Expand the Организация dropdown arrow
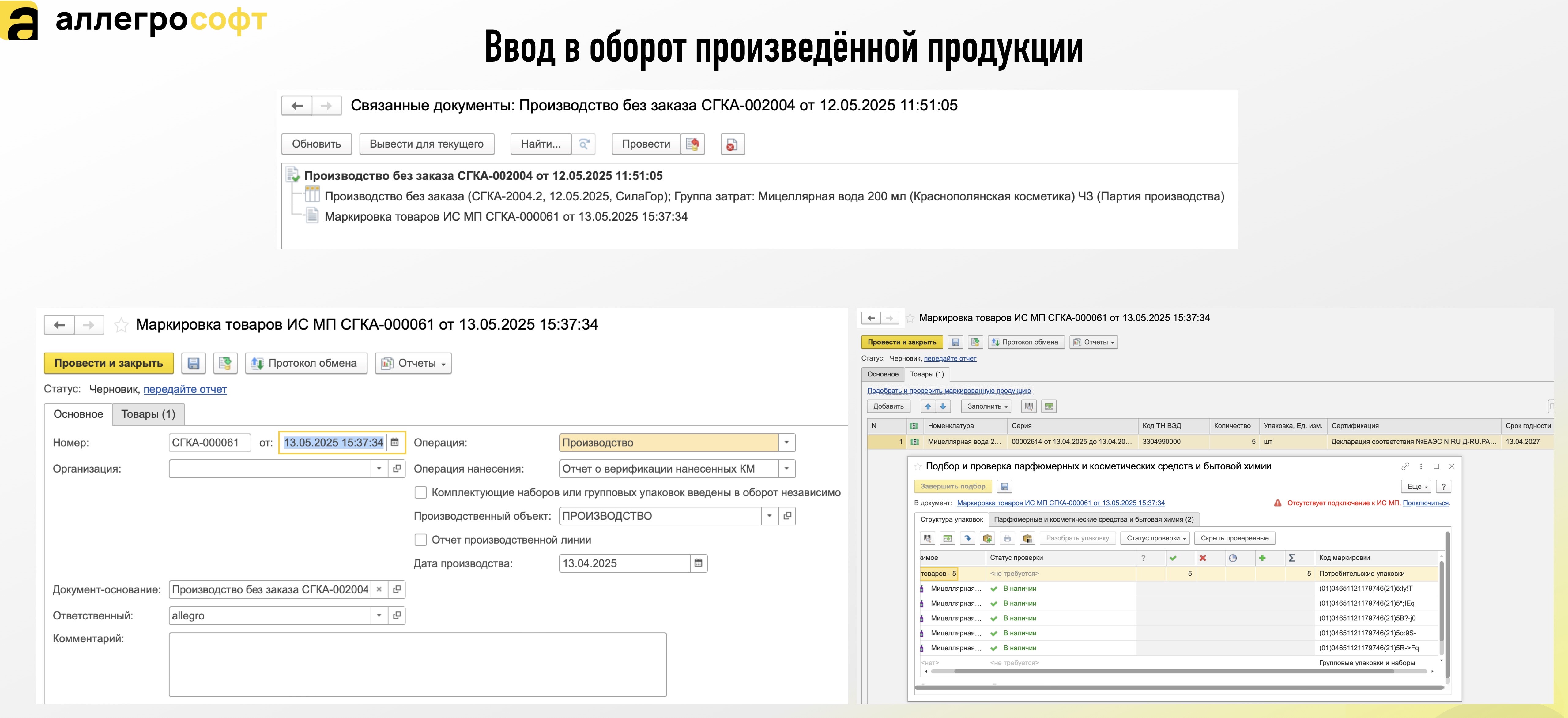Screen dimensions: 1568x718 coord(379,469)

...

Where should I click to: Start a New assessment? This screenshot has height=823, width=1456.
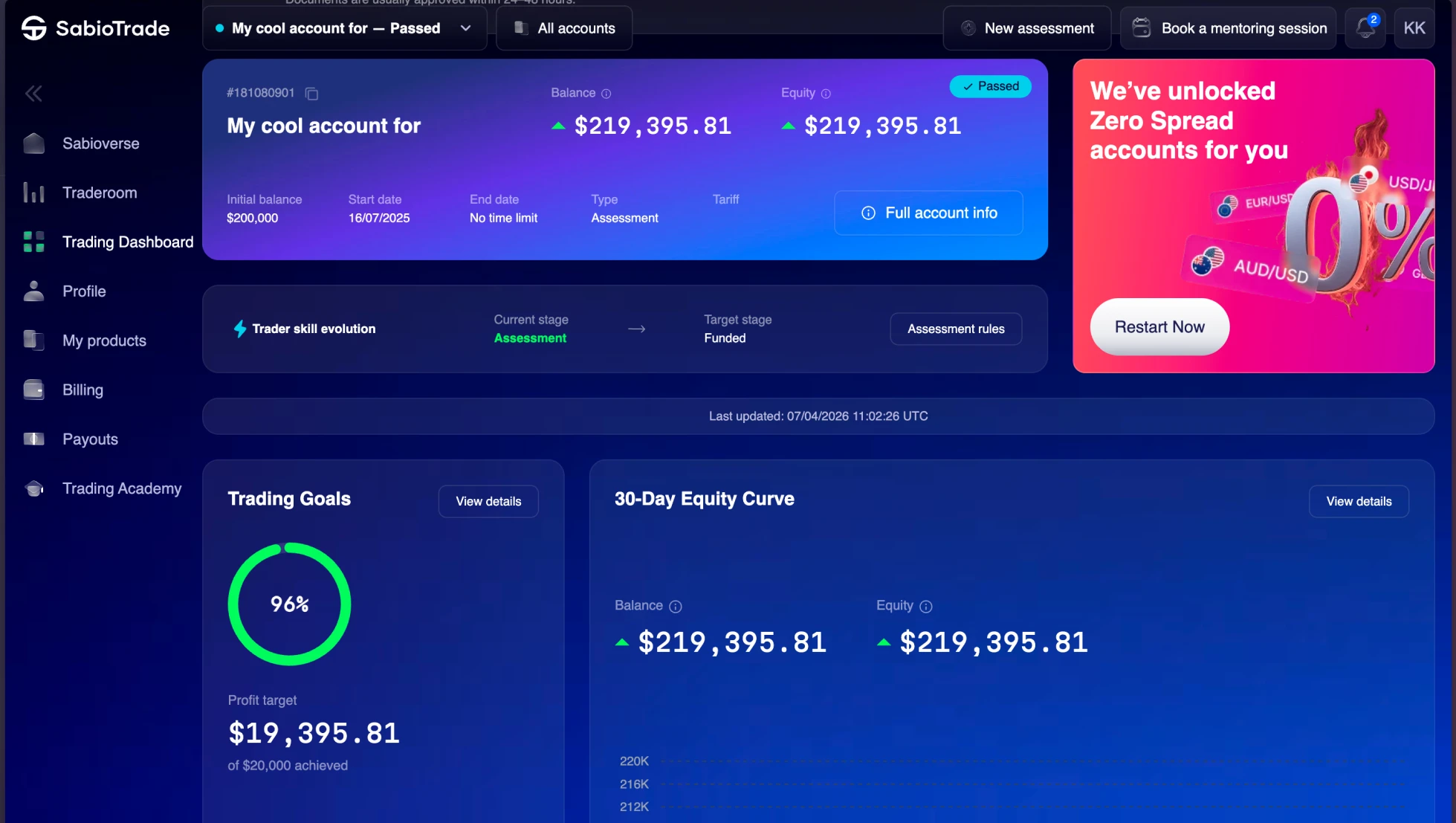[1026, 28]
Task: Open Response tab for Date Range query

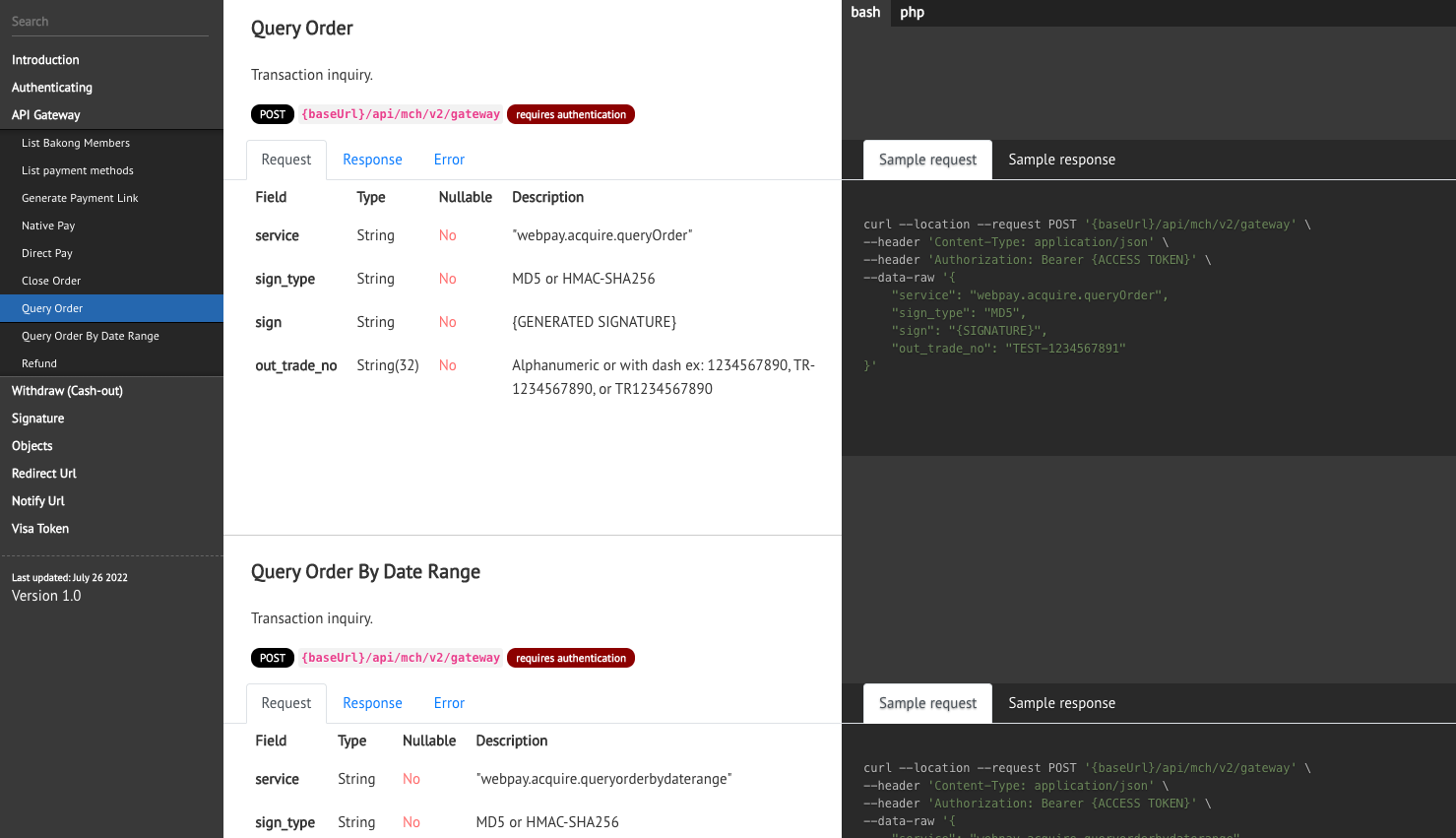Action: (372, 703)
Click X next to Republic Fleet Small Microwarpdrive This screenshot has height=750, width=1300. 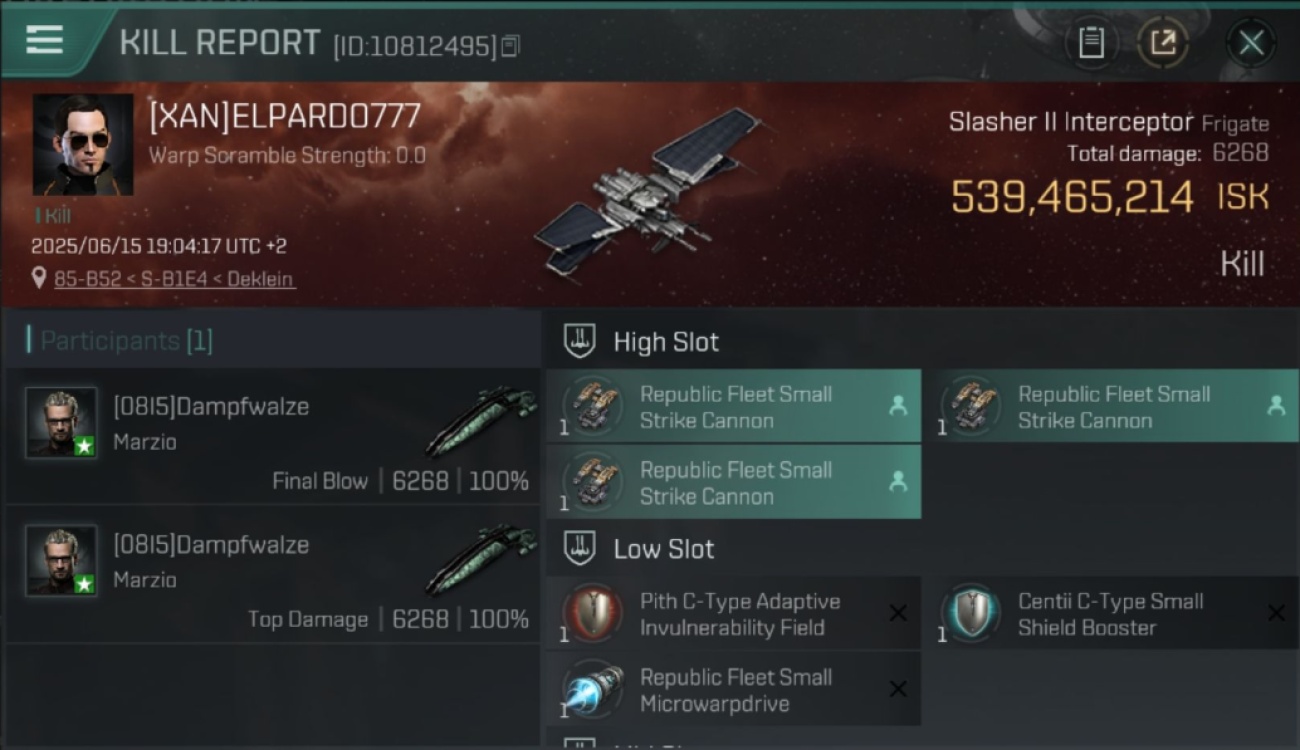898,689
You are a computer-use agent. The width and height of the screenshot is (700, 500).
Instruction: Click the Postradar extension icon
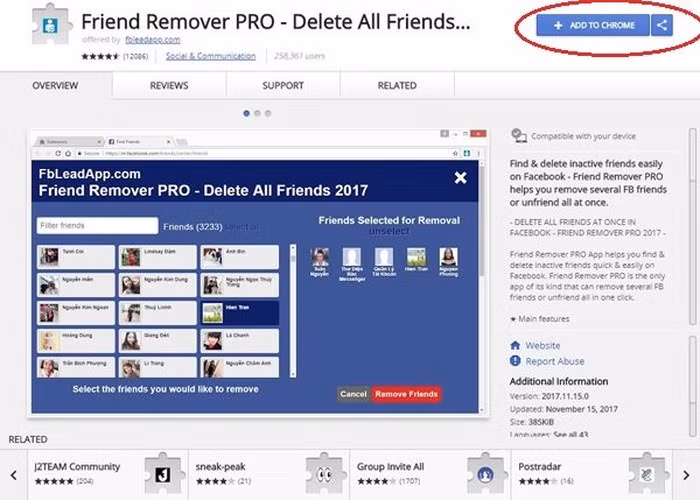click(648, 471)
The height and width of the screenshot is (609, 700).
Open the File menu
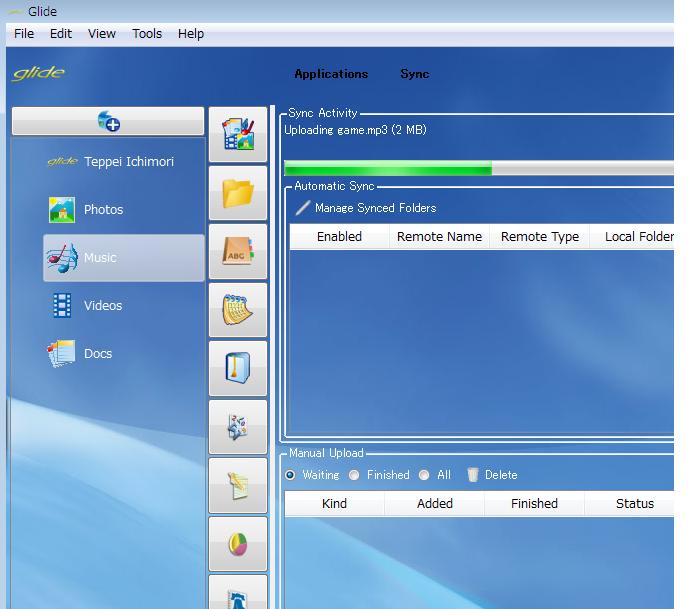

* * *

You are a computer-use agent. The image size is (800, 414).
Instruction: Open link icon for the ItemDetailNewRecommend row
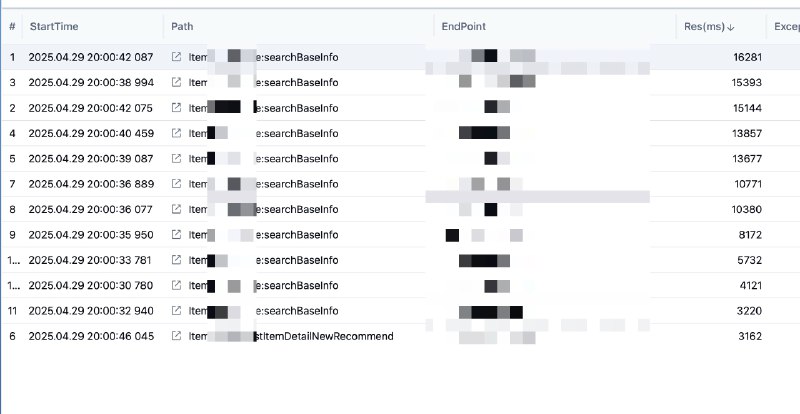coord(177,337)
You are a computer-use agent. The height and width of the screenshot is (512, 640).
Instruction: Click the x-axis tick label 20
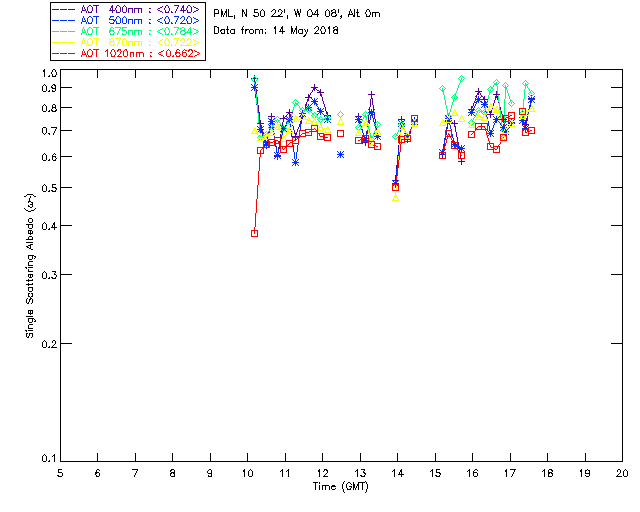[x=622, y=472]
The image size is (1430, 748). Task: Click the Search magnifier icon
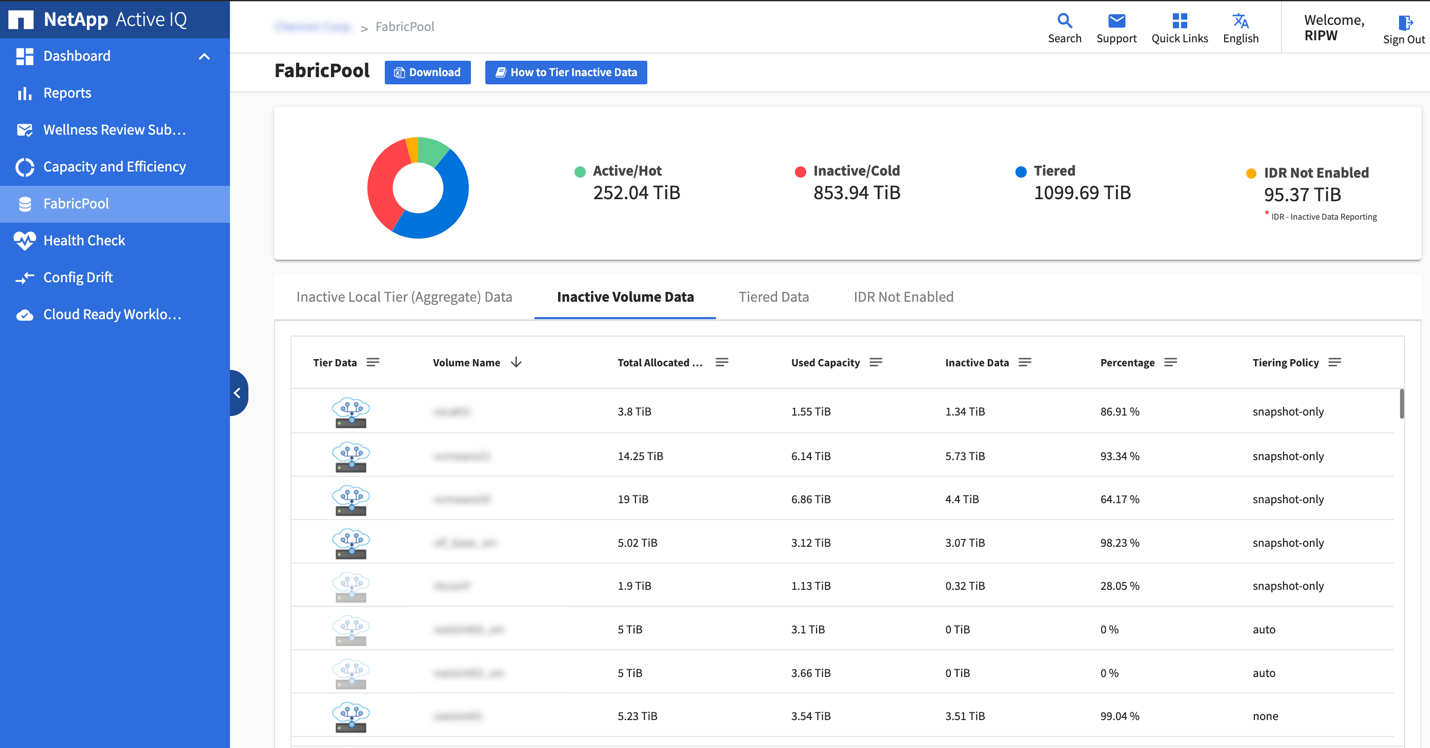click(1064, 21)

**Your objective:** Could you copy out, word for word, everything in the rows above from the line containing "The height and width of the screenshot is (609, 700)." down to the line containing "Open the File menu", including both of those lines?

**The solution:**
The height and width of the screenshot is (609, 700).
Open the File menu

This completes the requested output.